Last night I was called to duty shortly before the zero hour. I had just positioned myself perfectly in bed, ready for a good night, when the call came.
As I headed to the office, I exited the freeway, and at the traffic light, there was a vehicle stranded. Hood up. People seemingly distressed.
1. I grew up in the mecca of people on the street hustling for money (border town), whether their stories were real or not, odds were not good. We rarely gave out money freely, though we were always happy to give a meal and/or a day's work for "earned money."
2. I'm not too keen on people employing terms like, "I come to you in the name of Jesus!" I'm not even keen on athletes pointing to the sky when they have accomplished a fine deed on the field. Granted, I'm glad an athlete displays faith, I just don't think they need to credit the Lord for a double to deep center field. Pacquiao (boxer) is a devoted man of faith, and prays very boldly in his corner to begin/end a fight, but he didn't point to the sky when he mauled Oscar De La Hoya to retirement.
So, it was a couple -- man and lady -- stranded. It was not the man who came rushing to me at the red light, proclaiming, "I come to you in the name of the Lord! Is there any Christian who will help us?" It was the lady. Not only did she rush to my door, but she was consumed with a cigarette of choice, exhaling the Lord's name, along with the remnants of her "fag" (see English slang word for a smoke).
In a guarded manner, I rolled down the window. For some reason, after midnight, this red light will not change. I've often thought somebody's booby-trapped it for lonesome drivers at night. Anyhow, though she's coming in the name of Jesus, she might also be packing heat. I had no clear view of the man in the vehicle. For all I knew, I might be about to meet the Lord at the hand of these late night evangelists.
I was dressed in a suit and tie. Yes, we still make house calls in full suit. On my windshield was my Garmin, where I had input the address I was headed. My vehicle is nearly new, and my disposition is usually gentle.
In this woman's view, there should be no reason I cannot help her.
Red light continues to hold firm, and the same Jesus in whose name her gait announced, is the one I implored for a green light. Wonder how He sees these prayers/petitions?
But, I don't carry much cash, if any at all. I was in a hurry, as my destination was not close.
"Sir, I'm not going to hurt you. In the name of Jesus, we need help. We're supposed to be at Cook's Hospital, but we're in the wrong one."
Smoke comes out of her nose and mouth, and while usually this would have angered me enough to close the window (I don't care if you smoke, just don't blow it in face), I actually didn't mind it this time, in the face of this horrible virus. I figured this was the one time toxic fumes actually benefited my close-range contact with the evangelic lady.
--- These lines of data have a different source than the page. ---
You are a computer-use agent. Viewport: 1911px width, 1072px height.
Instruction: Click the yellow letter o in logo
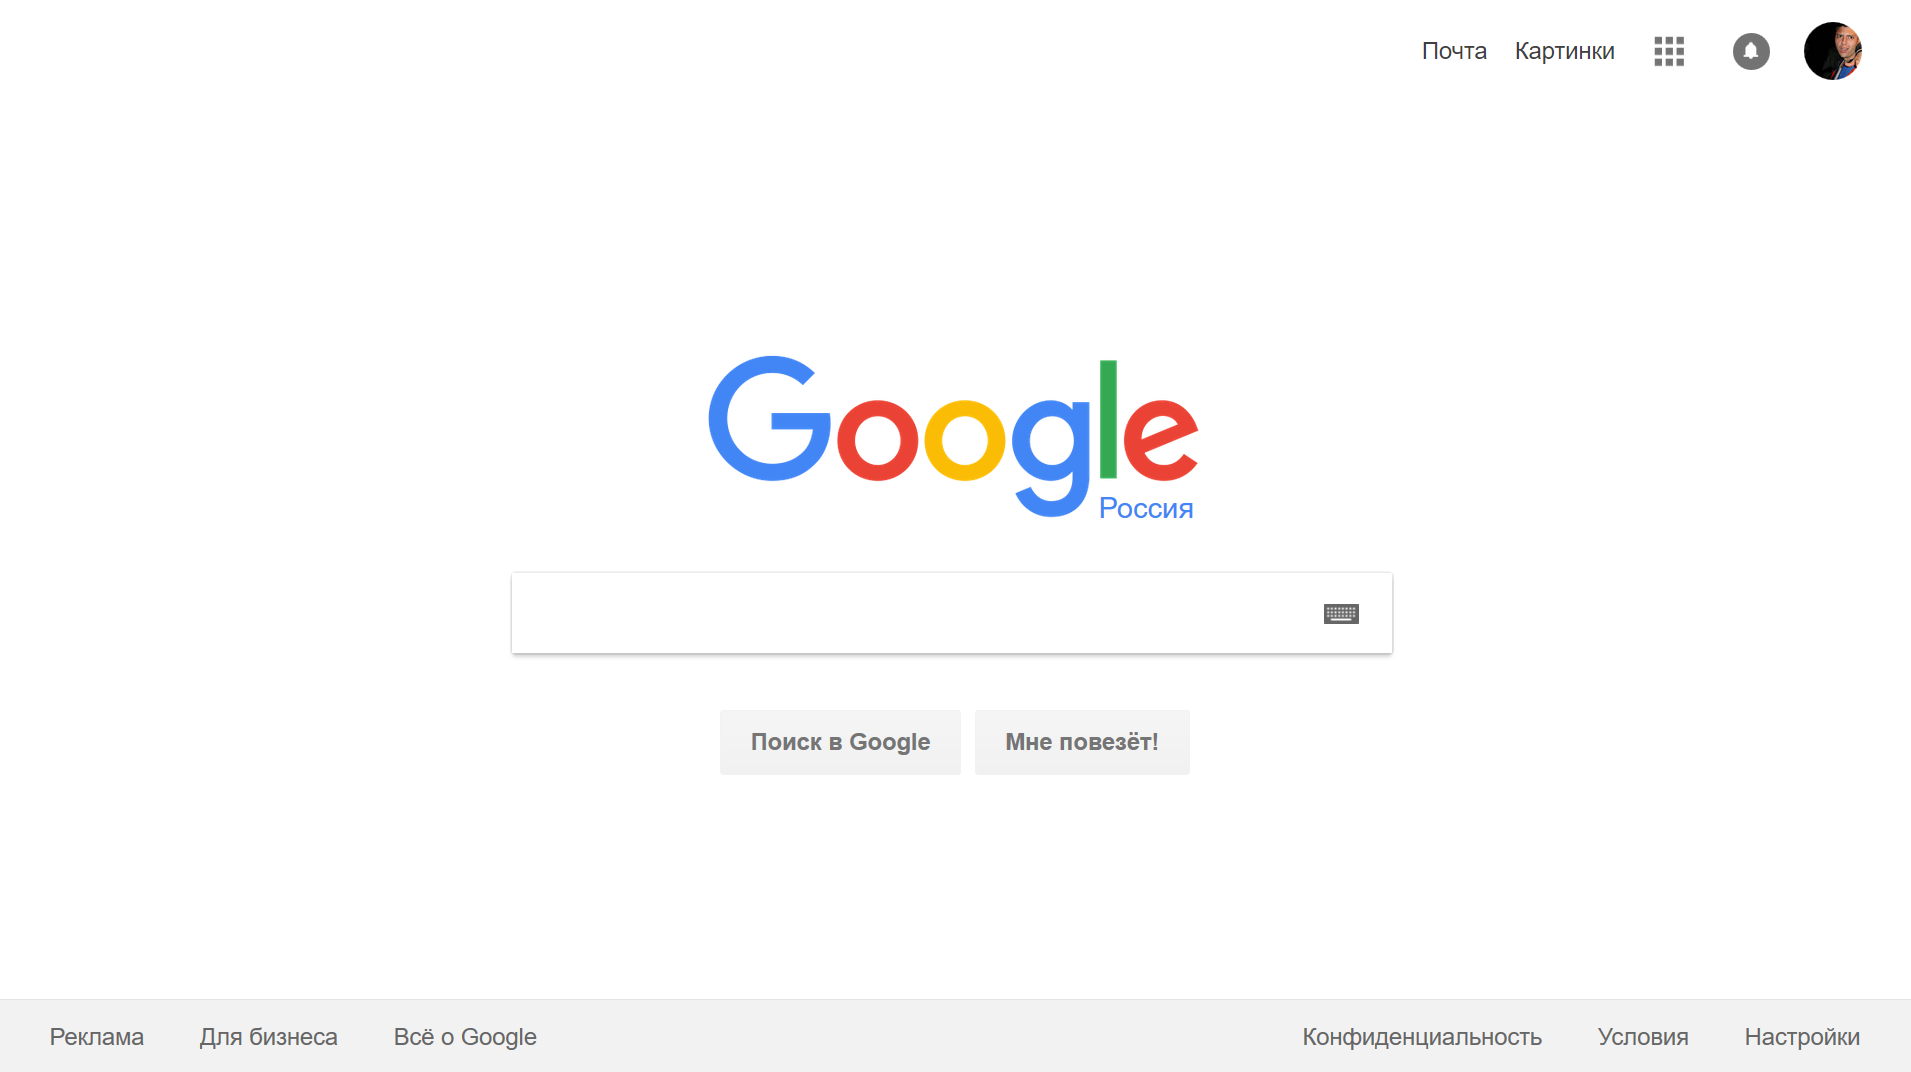(x=964, y=440)
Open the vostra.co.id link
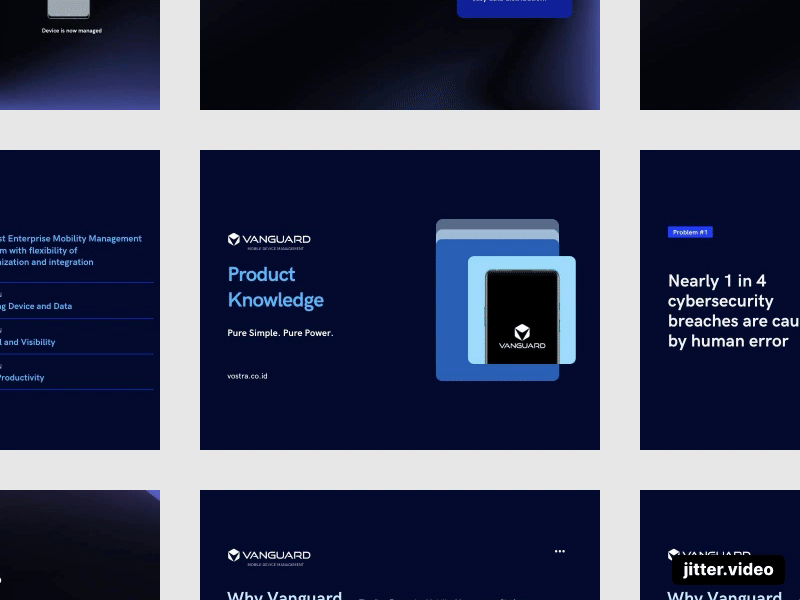 coord(247,376)
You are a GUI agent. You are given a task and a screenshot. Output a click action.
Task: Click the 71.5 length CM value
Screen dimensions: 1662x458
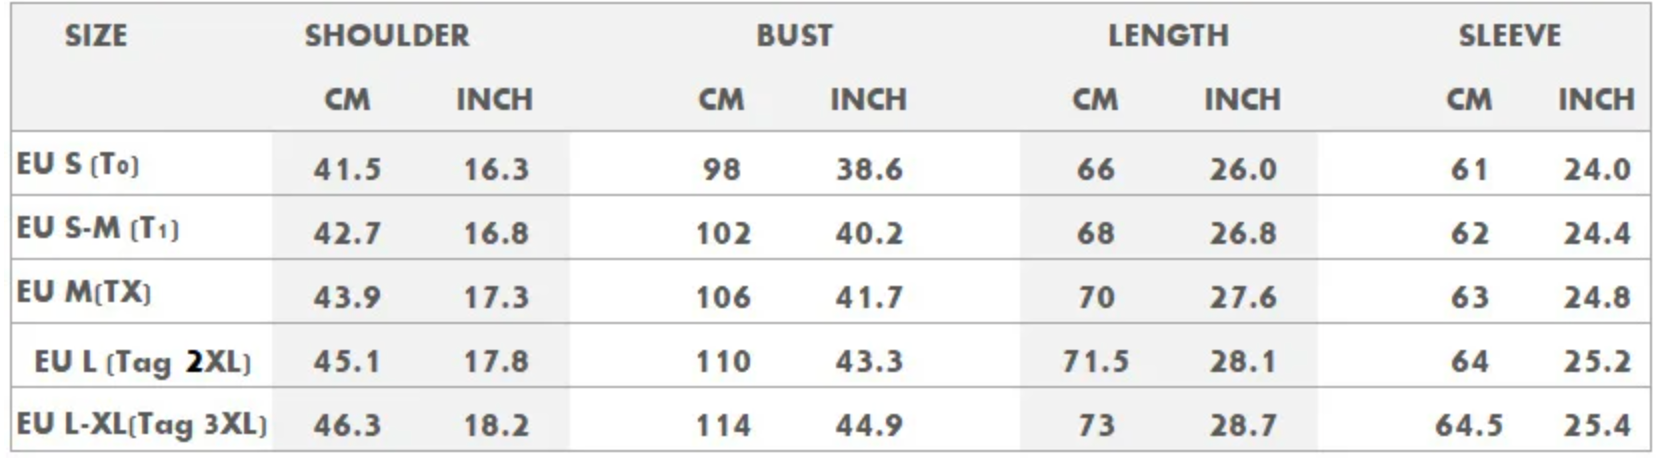[x=1095, y=361]
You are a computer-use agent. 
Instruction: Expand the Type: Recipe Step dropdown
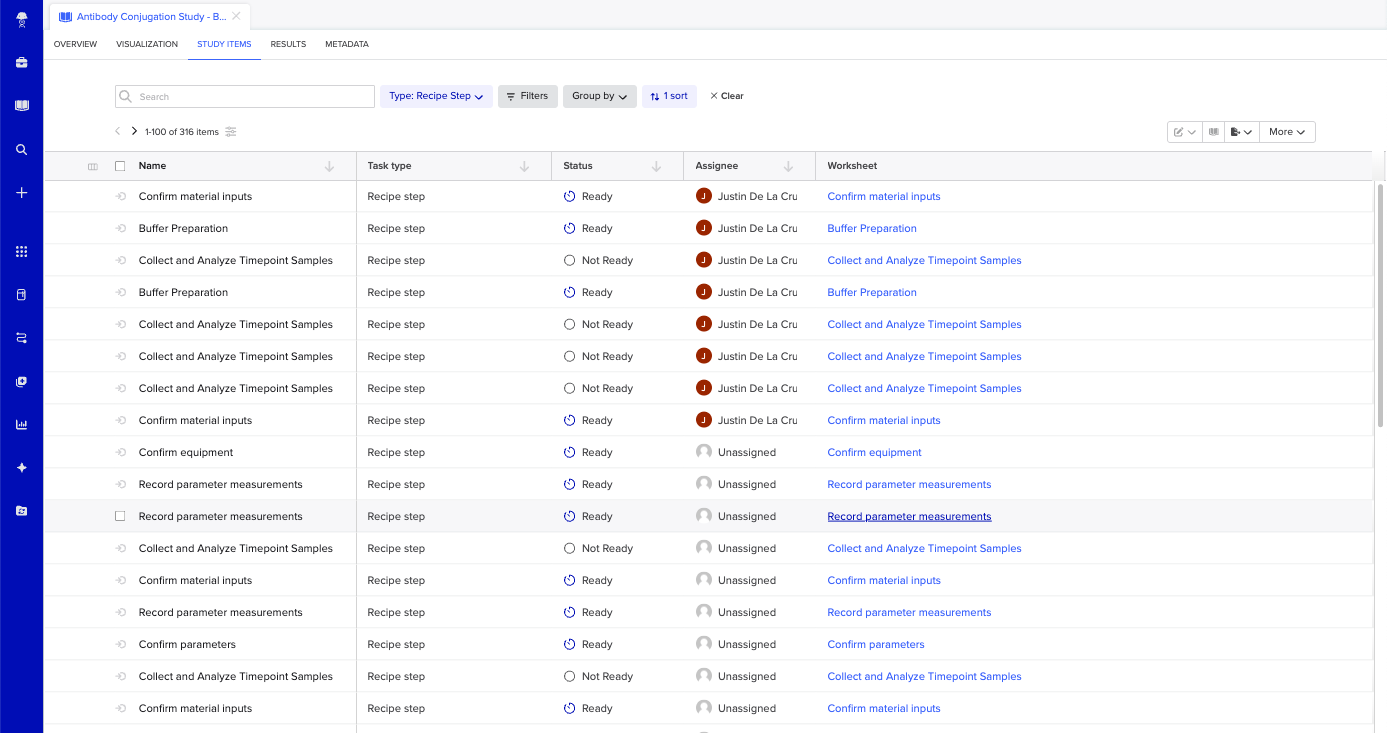click(x=436, y=96)
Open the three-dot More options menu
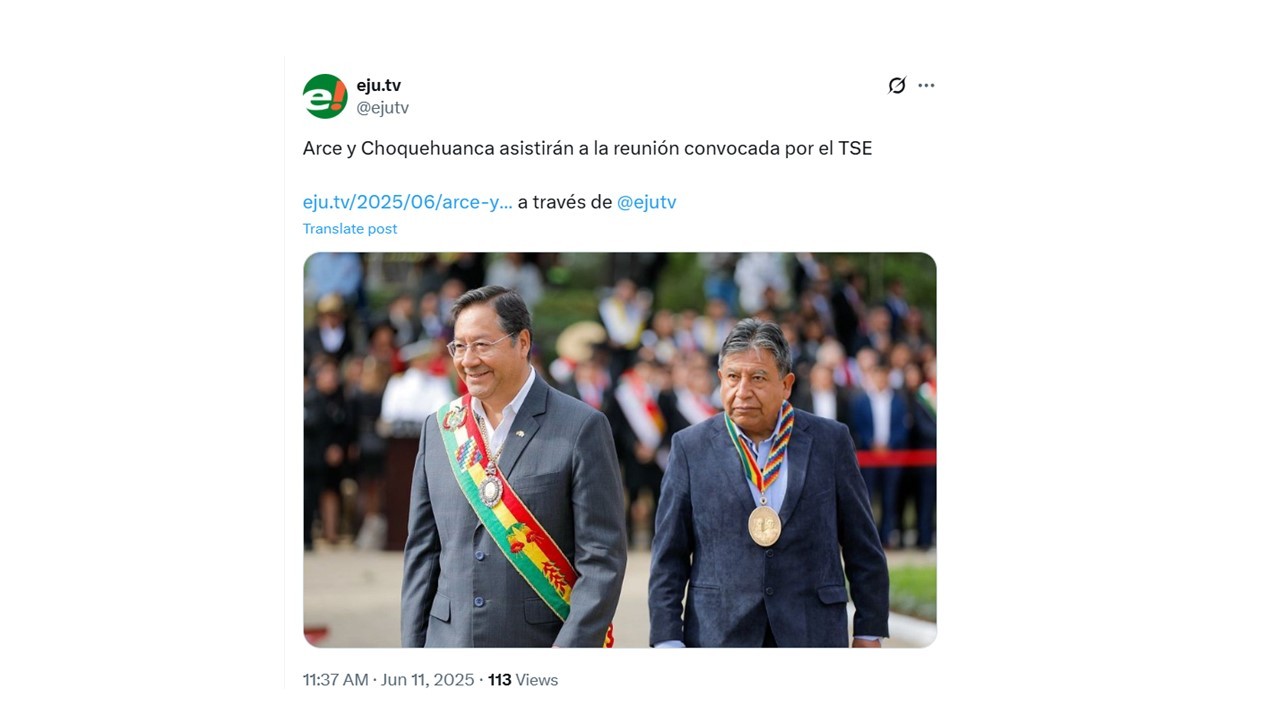This screenshot has height=720, width=1280. pyautogui.click(x=927, y=86)
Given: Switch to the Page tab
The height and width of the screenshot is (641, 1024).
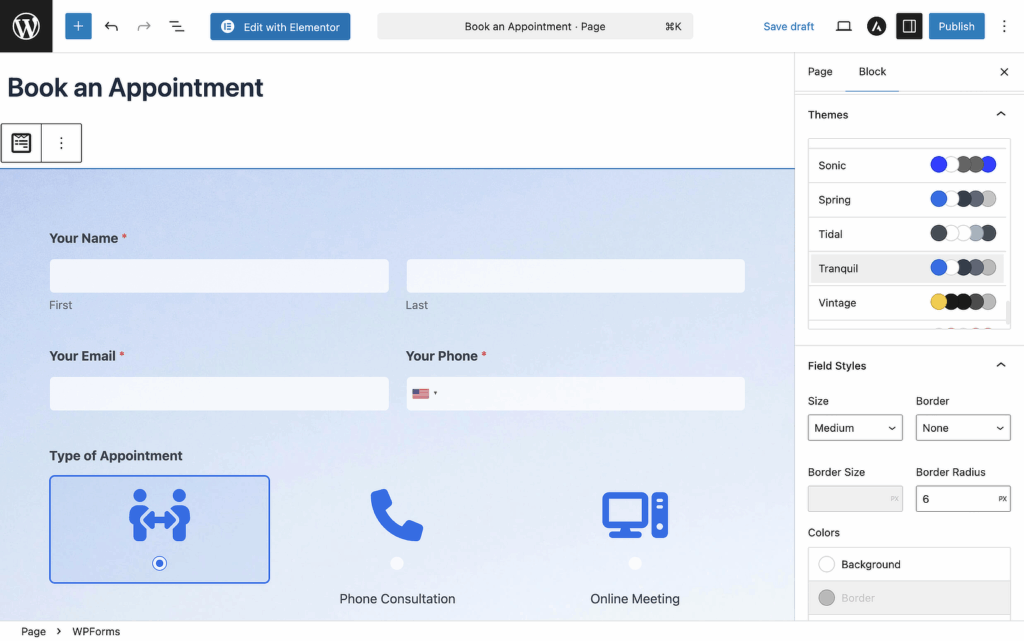Looking at the screenshot, I should pyautogui.click(x=820, y=71).
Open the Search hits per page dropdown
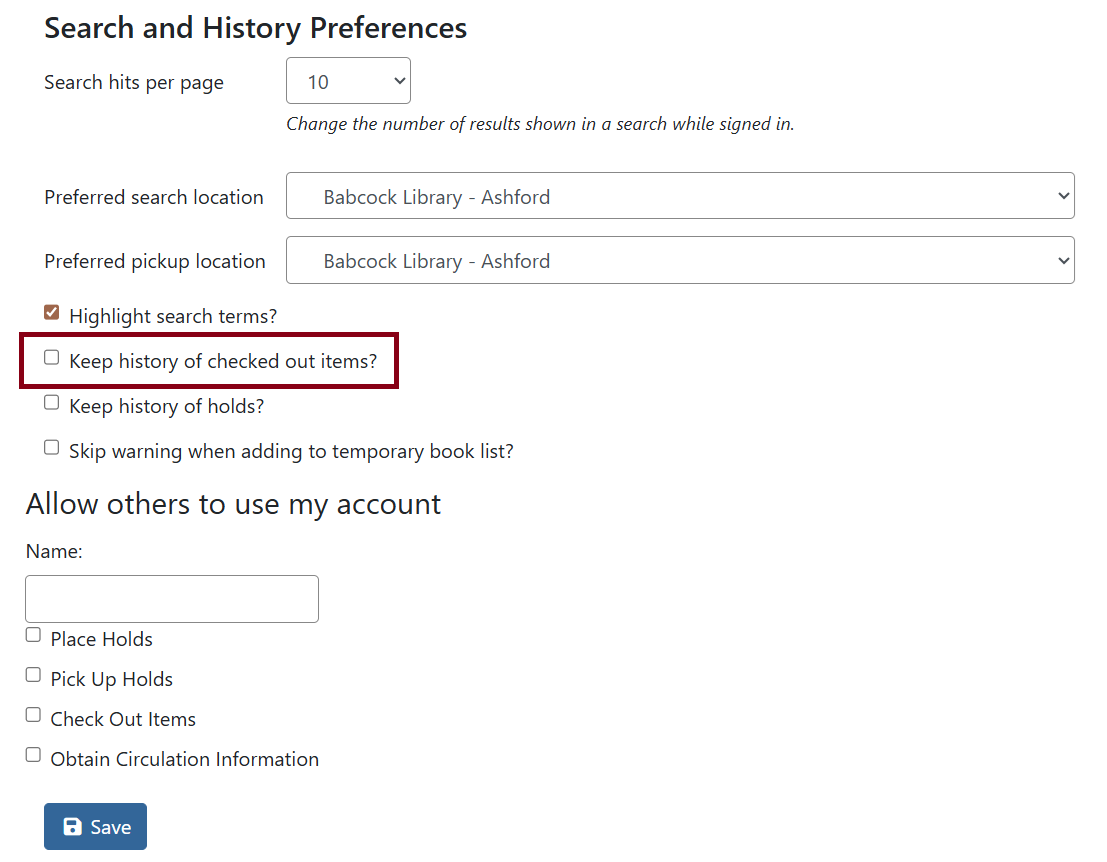Screen dimensions: 1107x862 [348, 80]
Red light holding on like a champ.
"Ma'am, I'm sorry..."
"But we need your help. We just need some gas money to get to Cook's in Dallas! Please, is there any Christian love anymore!"
More smoke. Light seems to shine a brighter hue of red.
"Please sir, lend us a Christian hand!"
"Ma'am (now irritated my voice was) I am a mortician. On call. On the way to respond to a death! I don't have any cash. I'm sorry."
"OH DEAR GOD IN HEAVEN! OH DEAR GOD!"
She backed up and had words with her man, who never made a showing to my door. I'm sure the announcement of my professional career path shocked her enough to cease her request. Finally another vehicle approaches. And, just as I was about to run this light and get on with my evening, er morning, the light shines green.
I'll never know what the real story with these people was. I suspect they ran out of gas and didn't have a dime to their name -- for gas anyway. As my associate and I were returning on this path about 10 minutes later in the company vehicle, I saw the same scene, this time from the other side of the freeway. A large truck was stuck on the eternal red light, but there was an exchange of some sort between the driver and -- this time -- the man.
I guess I wasn't Christian enough. Or, I just plain didn't buy their story. Or, I didn't have any cash. One thing is for sure. That I'm aware of, there is no other Cook Children's Hospital, certainly not in Dallas. They're not as cool as us Fort Worth-ians.
For now I'm just glad I wasn't a victim of the Midnight Evangelists, who might have been violent and/or trying to jack my car. I'm always left with a hint of guilt, wondering if someone really needed help.
The feeling quickly dissipated. By the end of the night, we had helped another family, who lost a loved one. We traveled a distance, putting ourselves at the mercy of the night's mysteries. And though my associate and I didn't audibly announce we were there in the name of Jesus, we are men of faith and hope for the best.